Friday, January 30, 2009

Mass of a multi-dimensional cube

Recently I've been thinking a lot about multi-dimensional arrays. Don't ask me why, I can't tell you.

It's quite common to comment on the sparsity in a multi-dimensional array. In data warehousing this can be be quite helpful or the bane of your data management strategies. Keeping track of indexes and pointers can also be a royal pain.

Given a few dimensions, and knowing the expected size of any of the individual key spaces lends itself to the easy calculation of the volume of the multi-dimensional space.
You have two dimensions. Friends and Cities. You have 100 Friends. You are tracking 100 Cities. The possible combination of these keys is 100 x 100 or 10,000 cells in the space. But what if you wanted to estimate how many of your friends had visited each of the cities. This would certainly be much smaller.

So, you might estimate that most of your friends have probably visited 10 of the cities. Thus, there are only 10 x 100 cells filled in. But then, many of them may have visited the same cities, so you want to think about how many of the cities have been visited by any friends. Maybe most of the cities have been visited by 5 of your friends on average. Certainly there is a high likelihood that some of the cities haven't been visited by any of your friends.

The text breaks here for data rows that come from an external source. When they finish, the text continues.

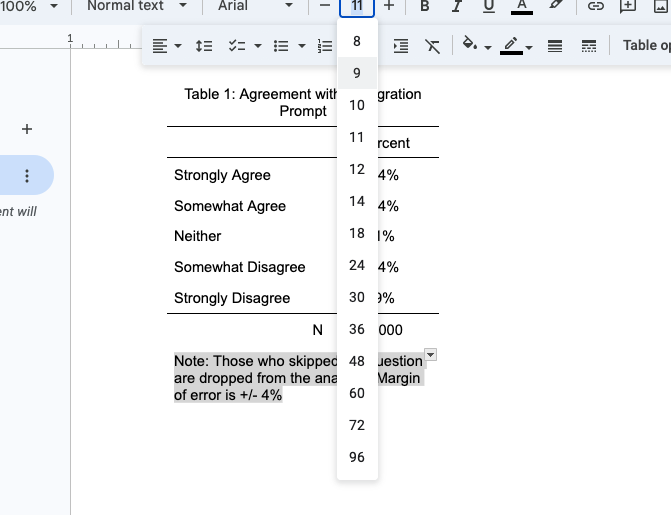Pick font size 9 in dropdown
The image size is (671, 515).
click(x=357, y=73)
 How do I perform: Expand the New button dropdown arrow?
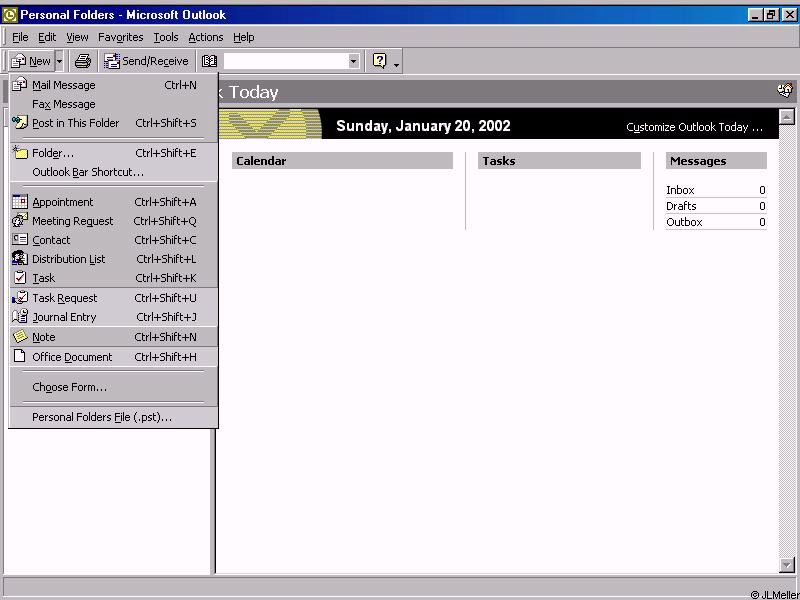[x=59, y=61]
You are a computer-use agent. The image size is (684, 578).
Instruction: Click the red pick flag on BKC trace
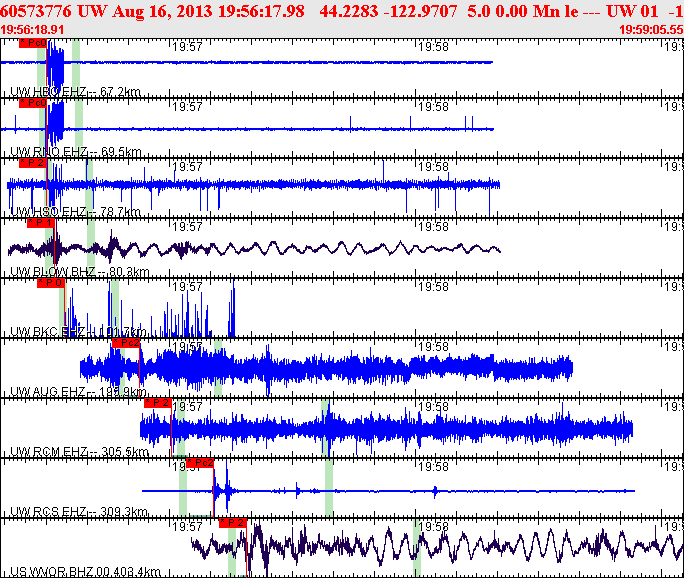[x=50, y=283]
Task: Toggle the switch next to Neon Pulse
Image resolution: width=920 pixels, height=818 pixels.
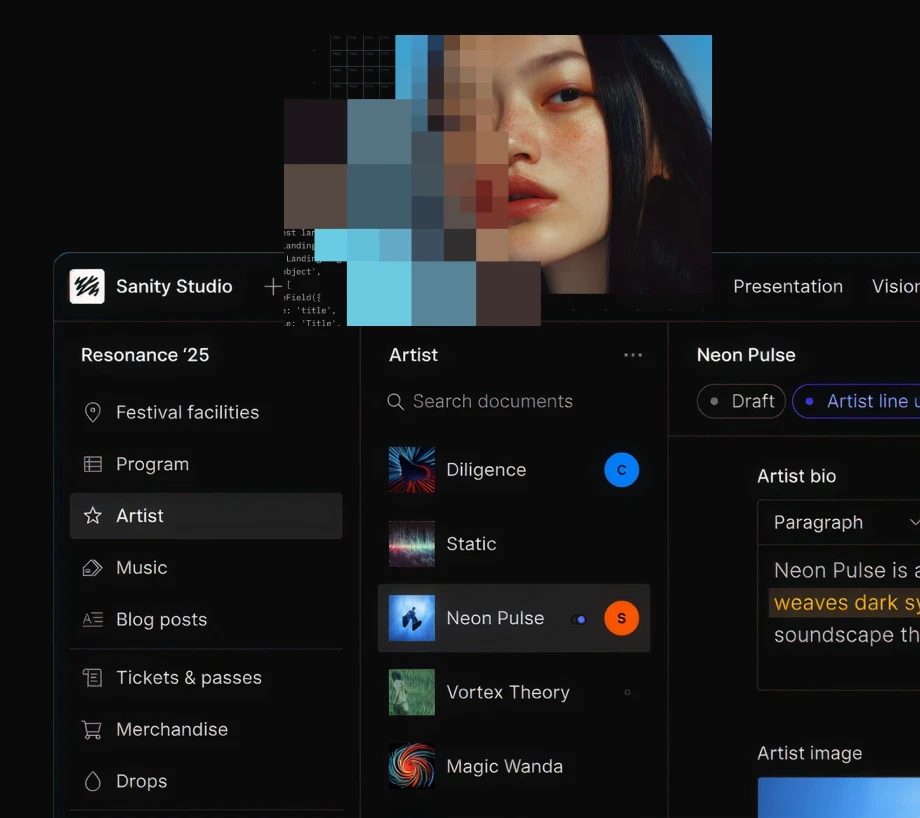Action: click(579, 619)
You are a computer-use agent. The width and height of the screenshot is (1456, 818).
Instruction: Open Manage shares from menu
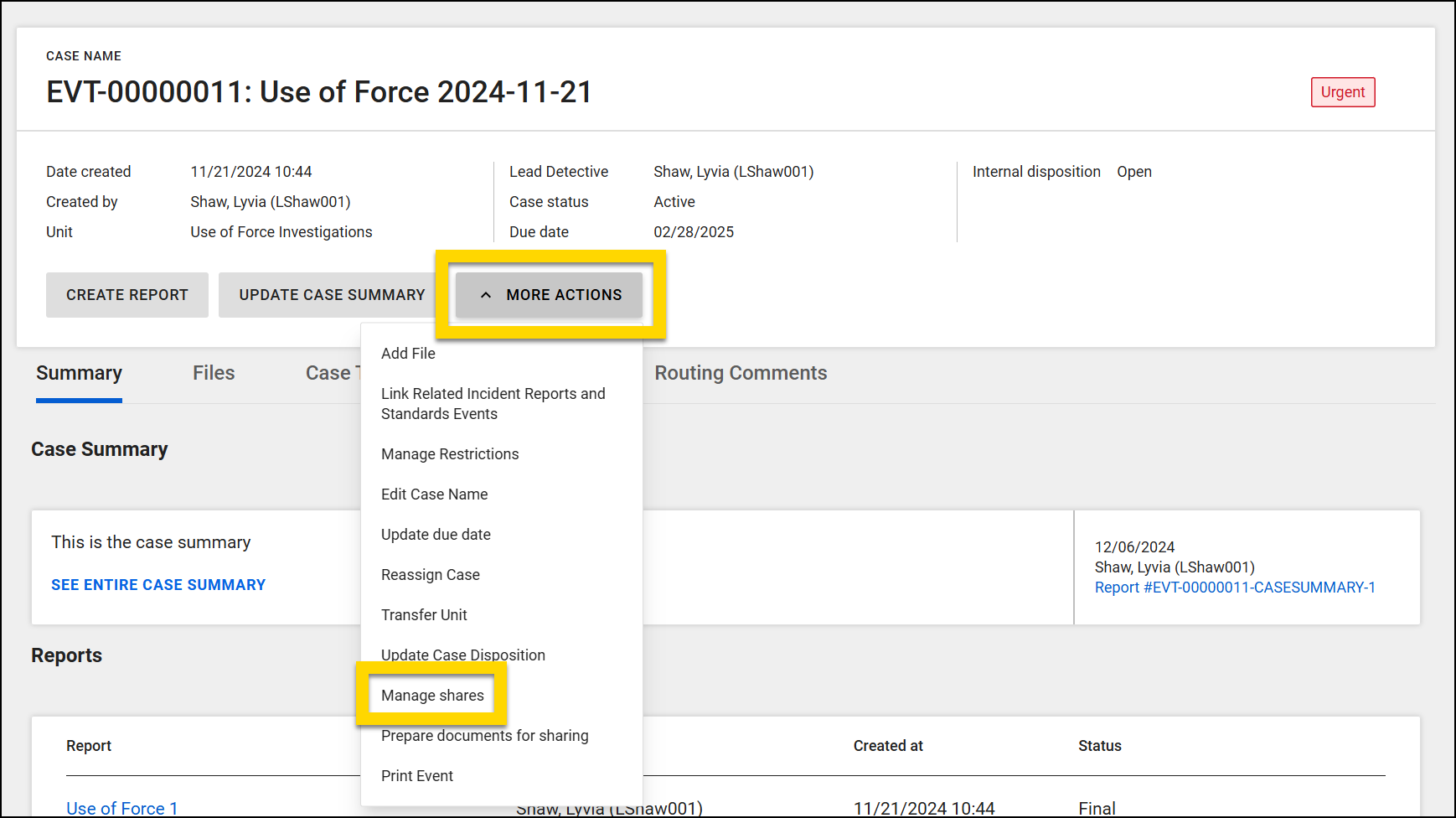(x=432, y=696)
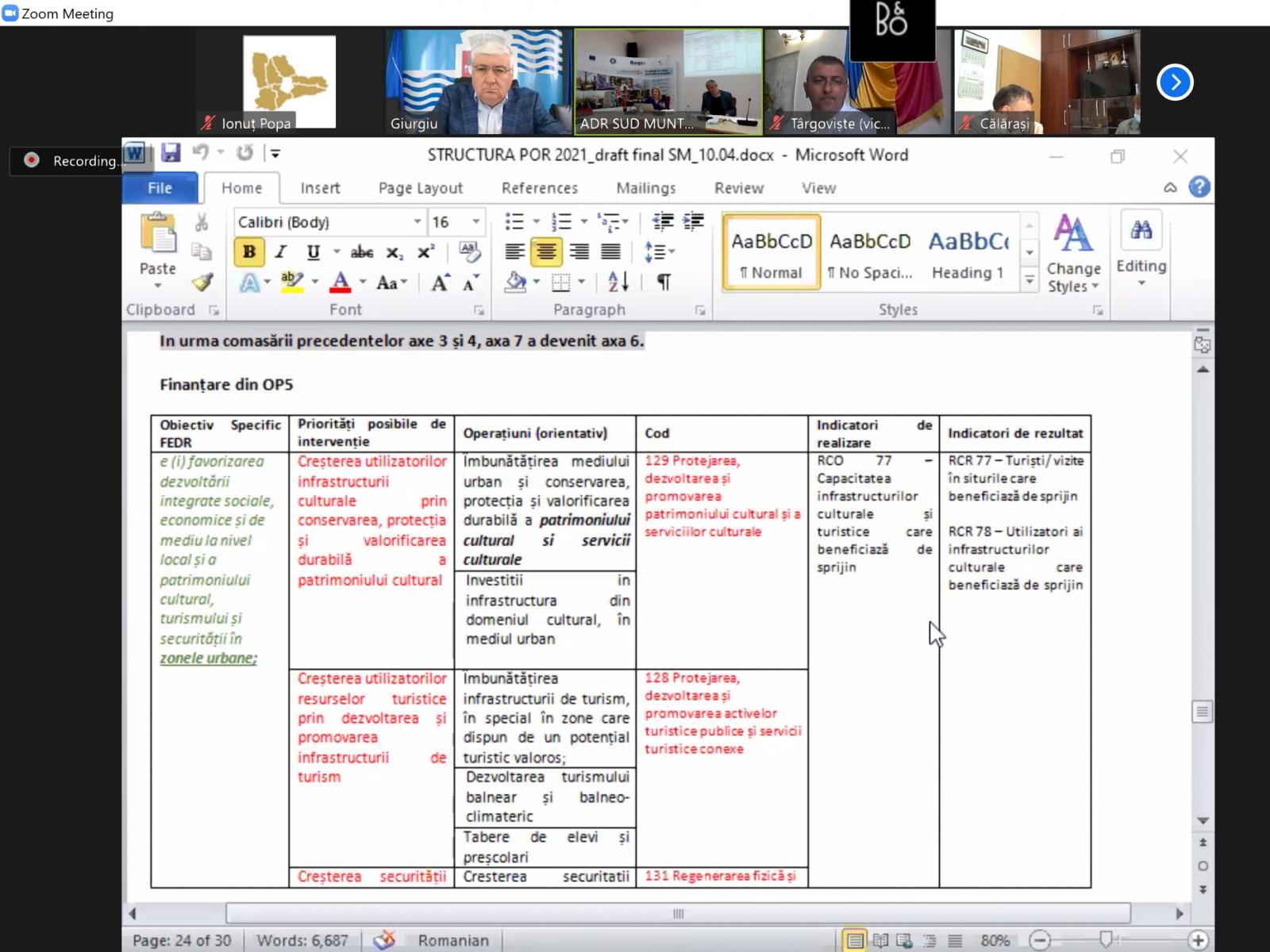Screen dimensions: 1270x952
Task: Select justify text alignment
Action: coord(610,252)
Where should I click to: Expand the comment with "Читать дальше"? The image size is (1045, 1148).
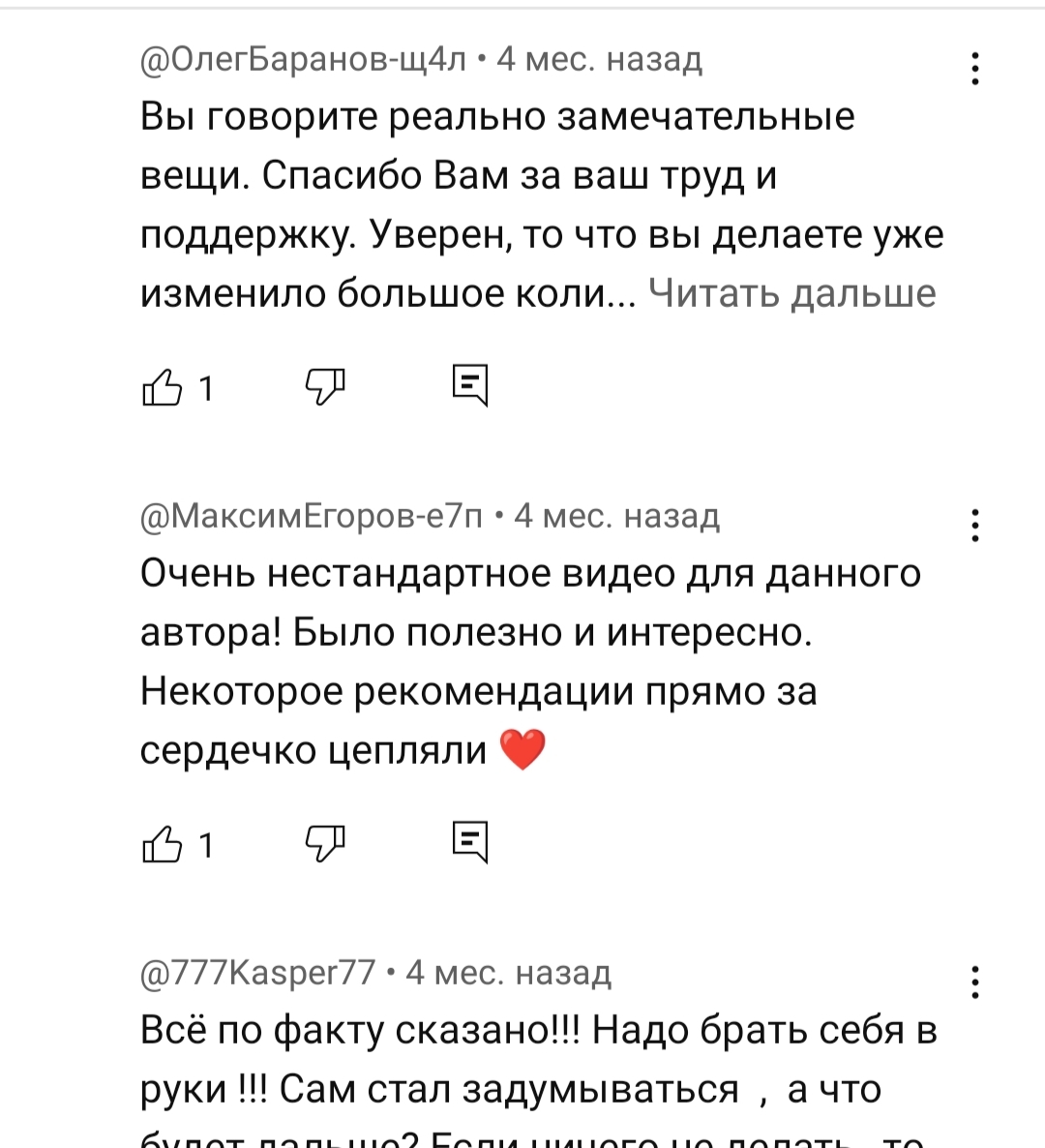click(x=791, y=293)
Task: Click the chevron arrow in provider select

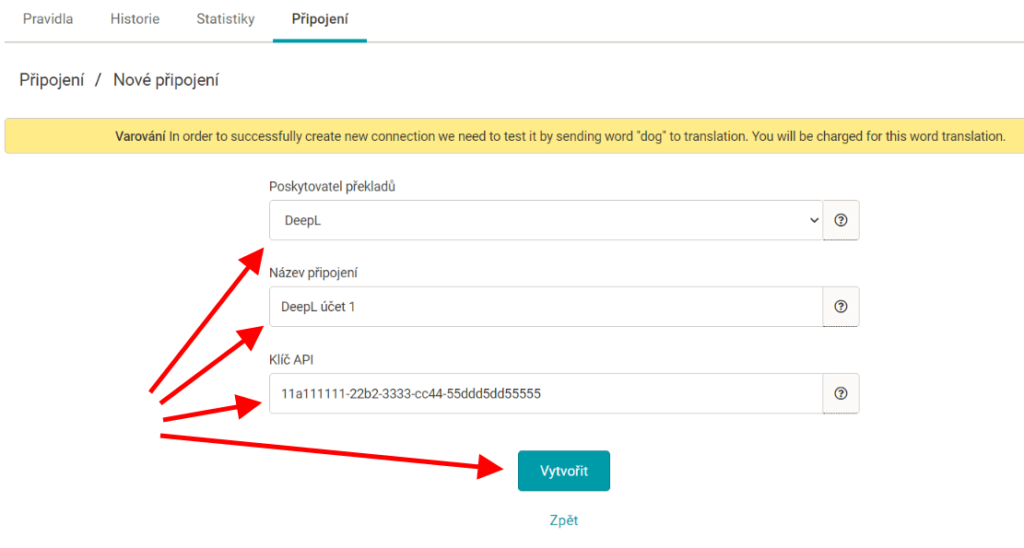Action: [x=814, y=220]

Now, imagine that you have 6 or more dimensions. You are actually trying to model a much more complex set of keys and their combinations where not all combinations are likely to happen. Thus, you have lots of sparsity. But what about where you do have combinations?

Well, what's been racing through my mind is a visualization of the clusters, the density of the combinations and, that leads me to the notion of calculating the "mass of the multi-dimensional cube". Ok, it's really a multi-dimensional array as a cube has three dimensions, but data warehousing seems to use the cube concept.

There you have it, nothing conclusive but I thought I would coin my phrase.

1 comment:

White Rabbit said...

A provocative thought process for sure, I found myself thinking of multidimensional data mining as having a dynamic dimensionality.

The data pool established, 100 friends in 100 cities, is without criteria to sort it, theoretically a one dimensional array.

Now we want to find out how many cities your friends have visited, so we establish a new filter criteria, or in other words add another dimensional coordinate.

We have a 2-Dimensional array to hold all of the data and sort it by cities that have been visited by friends. We want to know which friends visited the same city so we add yet another dimension to the array. We are searching by 3 coordinates or criteria creating a 3 dimensional array. This continues Ad nauseam until we have successfully queried the desired data.

My theory in essence: The database has a nebulous dimensionality, until it is queried, similar to how Schrödinger's cat remains alive or dead until the box is opened.